Designing and manage partitioning of Data

Details: Category: Performance; Published: Thursday, 28 April 2016 22:06; Written by Super User; Hits: 1157

Is your table data getting to large to manage ? Does queries take to long to execute ? If you answer these two question with YES then you should consider to partition your large tables.

When data becomes to large for your system the solution is often to buy bigger hardware or assign more cpu and memory resources to the machine to solve the problem when the best, cheapest and most effective solution is to partition the data into more manageable parts.
Modern databases have and offer a feature called table partitioning which reduces query execution times and makes the data more manageable.

What is Table Partitioning.

Table partitioning is a data organization scheme to divide large quantity of data into multiple data storages (data partitions). These data storage objects can be in different table spaces, in the same table space, on same or different storage paths/disks or a combination of these. The whole purpose of table partitioning is to divide the table data into smaller and more manageable data units, shorten reorganization needs/ -time and speed up inserts/updates/deletes and queries execution time that on regular tables becomes slower as the data in the table grows.

Partitioning types

Most modern databases offer table partitioning and several types of partitioning. These types are : range partitioning, partition by growth, partition with MDC, list partitions, hash partitioning or partition with subpartitions (composite partitioning). In addition to have columns in a partitioning key you can have partitioning key with functions on those columns. An example : create table .... partition by (Year(OrderDate)) .... (Note that there are different limitations on this in databases).

Range partitioning
    Selects a partition by determining if the partitioning key is inside a certain range. An example could be a partition for all rows where the column AccountNo has a value between 100000 and 199999
List partitioning
    A partition is assigned a list of values. If the partitioning key has one of these values, the partition is chosen. For example all rows where the column Country is either Iceland, Norway, Sweden, Finnland, Denmark, Greenland or Faro Islands could build a partition for the Nordic countries.
Hash partitioning
    The value of a hash function determines membership in a partition. Assuming there are four partitions, the hash function could return a value from 0 to 3.
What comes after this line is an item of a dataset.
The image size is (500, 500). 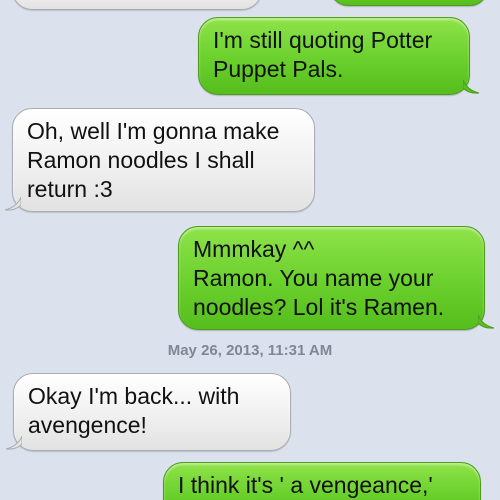 I want to click on message-bubble-sent-partial, so click(x=409, y=3).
When does data in a table become candidate for partitioning ?

In my opinion and many others you should look at all tables that have 5 millions or more records and make them partitioned. In many cases you should consider partitioning if the statistical distribution of the data shows a good distribution even though total number of records are under 5 million records. Why ? This is all about balancing the workload. Look at the hardware you have or virtual machine setup, memory, operating system, disks and filesystem that your database resides in. All of these are part of the total workload of your system. When data and filesystem grows then that part becomes the bottleneck of the workload when it reaches certain amount. This is where table partitioning becomes handy and necessary. By partitioning your data you divide it into smaller more manageable parts for the whole system to work with whether it is reorg, runstats, insert/update/deletes or sql queries but what is most important is that you can reduce ( in most cases ) backup and recovery time which is vital part of your SLA's.

What do we have to look at when designing a partitioned table ?

Orders tableThe most important factor to look at when designing a partition table or choosing the partitioning key is the table statistics and the statistical distribution of your data. Statistical distribution of the data gives you a clear vision on how you can divide the data. Look at the column statistics of the table, execute several group by sql queries to determine what column(s) give you the most evenly distribution of data. Each partition should hold as close to similar amount of data to evenly distribute the data across partitions for optimal performance and maintenance. Note that you must also make sure to avoid creating hot spots partitions as much as possible.

Lets look at a table that holds information about Orders. This is a table that can grow really fast and become unmanageable in a short time if nothing is done. The first partitioning key that comes into consideration is the OrderDate column. This column gives the data most evenly distributed statistics over a certain period of time. As an example by using range partitioning you could have either yearly, quarterly or monthly partitions.

The next column in a partitioning key could be the OrderID or OrderNo (if that column is a Integer column / identity column ) and you could use that column to partition the data into X number of rows per partition. Another column could be PostalCode to distribute the data across different postalcodes.

Index and partition lookaside (Partition pruning) .

Many modern databases like Oracle, DB2 and MySQL that have table partitioning capabilities have a feature called partition look-aside. This feature allows the dbms system to look at the query and its where clause column values to determine, along with the partitioningkey max and min values for each partition and partitioned indexes, what partitions needs to be read and what partitions can be skipped. This feature obviously reduces the query time tremendously for very large to huge tables.

My experience and advice to you

In my research and work for the past 10-15 years in the area of database tuning I have seen and experienced tremendous amount of reduced time in select,insert,update and delete queries, reorg and runstats executions and backup/restore times.

Some of the reduced times went from days down to minutes. In one case a runstats execution went from 7 hours down to 30 minutes in a table with 300 million rows. Another case was a batch select query that went from 23 hour execution time down to 10 seconds on a table holding around 800 million rows.

Remember. General rule of thumb 5 million records.

So if your data is getting to large to manage and the queries take to long to execute then I strongly advice you to consider and implement table partitioning.